3. Soorten en maten

Alle dictators weten het: verdeel en heers. Archeologen vergaten dat soms. Ze hebben zich verdeeld in een groot aantal groepen, elk met een eigen gebiedje. Aan goede samenwerking schort het wel eens. Daar profiteert hun geldschieter, de overheid, van. Veel losse groepjes afzonderlijk zijn niet gevaarlijk. Tegenwoordig hebben archeologen dat ook door en organiseren ze zich beter. Archeologen aller landen, verenigt u!

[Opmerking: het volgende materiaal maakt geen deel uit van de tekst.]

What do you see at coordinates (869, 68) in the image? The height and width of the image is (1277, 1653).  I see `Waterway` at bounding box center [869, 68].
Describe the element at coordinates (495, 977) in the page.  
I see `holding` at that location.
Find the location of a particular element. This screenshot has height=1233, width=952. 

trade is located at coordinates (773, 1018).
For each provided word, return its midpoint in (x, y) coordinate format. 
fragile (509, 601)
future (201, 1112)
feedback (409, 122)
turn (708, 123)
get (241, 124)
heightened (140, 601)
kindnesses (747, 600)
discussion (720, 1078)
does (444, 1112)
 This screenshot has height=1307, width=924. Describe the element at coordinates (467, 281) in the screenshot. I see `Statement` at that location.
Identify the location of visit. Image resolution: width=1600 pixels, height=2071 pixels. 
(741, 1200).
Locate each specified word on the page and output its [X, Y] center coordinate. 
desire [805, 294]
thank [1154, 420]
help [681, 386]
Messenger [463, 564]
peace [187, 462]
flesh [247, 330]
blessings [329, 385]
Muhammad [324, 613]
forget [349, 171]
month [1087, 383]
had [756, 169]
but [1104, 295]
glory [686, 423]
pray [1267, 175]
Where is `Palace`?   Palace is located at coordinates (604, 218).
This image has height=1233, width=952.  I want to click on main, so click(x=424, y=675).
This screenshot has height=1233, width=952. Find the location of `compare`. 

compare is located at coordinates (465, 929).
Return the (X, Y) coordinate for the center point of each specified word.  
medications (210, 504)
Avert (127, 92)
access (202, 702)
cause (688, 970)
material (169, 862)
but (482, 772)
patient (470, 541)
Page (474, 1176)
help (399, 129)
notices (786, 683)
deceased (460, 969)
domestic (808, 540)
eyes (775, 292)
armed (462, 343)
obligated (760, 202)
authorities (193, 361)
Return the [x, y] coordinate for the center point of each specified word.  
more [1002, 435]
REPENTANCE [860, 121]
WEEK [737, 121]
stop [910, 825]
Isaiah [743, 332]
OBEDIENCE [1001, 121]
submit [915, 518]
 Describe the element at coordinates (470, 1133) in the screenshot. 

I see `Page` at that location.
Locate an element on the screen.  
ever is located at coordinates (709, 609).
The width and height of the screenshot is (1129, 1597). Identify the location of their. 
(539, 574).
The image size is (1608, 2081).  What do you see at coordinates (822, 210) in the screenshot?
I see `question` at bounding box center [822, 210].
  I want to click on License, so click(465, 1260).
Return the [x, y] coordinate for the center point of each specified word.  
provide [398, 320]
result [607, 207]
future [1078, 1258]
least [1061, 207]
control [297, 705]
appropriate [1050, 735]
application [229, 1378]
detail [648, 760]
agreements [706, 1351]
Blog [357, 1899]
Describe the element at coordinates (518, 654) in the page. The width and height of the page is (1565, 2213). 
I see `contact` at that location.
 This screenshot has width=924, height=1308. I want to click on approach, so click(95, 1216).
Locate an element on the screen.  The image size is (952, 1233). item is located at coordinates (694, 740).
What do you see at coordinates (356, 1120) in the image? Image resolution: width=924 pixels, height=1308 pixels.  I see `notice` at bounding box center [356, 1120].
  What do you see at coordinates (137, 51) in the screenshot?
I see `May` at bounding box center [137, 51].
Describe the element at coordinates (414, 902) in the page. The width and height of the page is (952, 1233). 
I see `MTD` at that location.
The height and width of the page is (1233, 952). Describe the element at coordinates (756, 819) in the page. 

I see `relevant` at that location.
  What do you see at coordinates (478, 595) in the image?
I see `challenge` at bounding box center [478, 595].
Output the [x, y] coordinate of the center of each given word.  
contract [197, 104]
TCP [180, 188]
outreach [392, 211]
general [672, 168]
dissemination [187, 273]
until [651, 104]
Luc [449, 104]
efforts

De verschillen tussen archeologen kunnen te maken hebben met het gebied waar ze werken. Je hebt Mediterrane archeologen (de landen rondom de Middellandse zee), Egyptologen (Egypte), archeologen van Noord-Amerika en van Australië, en zo nog een paar. Anderen houden zich bezig met een onderdeeltje van het verleden. Er zijn specialisten in de Steentijd, de Bronstijd, de Middeleeuwen. Ook verschillen archeologen in het soort gegevens dat ze zoeken. Sommigen leggen zich toe op oude landbouwgewassen, op vuurstenen werktuigen, of op Koolstof-14 dateringen (daarover een volgende keer). Iedereen weet een beetje, en samen weten ze veel.

Maar archeologie is net politiek: iedereen denkt anders over hoe mensen en samenlevingen in elkaar steken, toen en nu. Er zijn linkse archeologen en rechtse, en alles daartussenin. Net als in Den Haag rollen ze soms vechtend over straat. Hoe dat komt? Loop maar eens over een oude begraafplaats in uw buurt op een stille zomeravond. Wat hoort u? ………………………………………………………………..!

Archeologen bestuderen mensen van vroeger. En mensen van vroeger zijn dood. Ze zeggen niets meer. Alles wat we willen weten moeten we zelf uitzoeken. We kunnen niet bij de antwoorden achterin het boekje spieken. Er is geen boekje. Er zijn alleen maar resten van vroeger, een beerput bij Huize van de Kasteele in Zutphen, een grafveld bij Leesten. Hoe we naar die resten kijken en wat we ervan kunnen leren, dáár gaat die ruzie over. Dat geruzie is goed. Het houdt iedereen wakker, en laat alle kanten van de zaak aan bod komen.

Dat was een diepzinnig stukje, bedenk ik me nu. Niet alle archeologen graven. Er zijn er die zich toeleggen op het hoe en waarom van archeologie. Dat is goed. In de grond spitten als een kip zonder kop heeft geen zin. Je moet weten wat je met de scherfjes en botjes doet. Graaf- archeologen en pieker-archeologen hebben elkaar nodig. Maar evenwicht moet er zijn. Daarom gaat het volgende stukje over aardse zaken: de inhoud van uw vuilnisvat.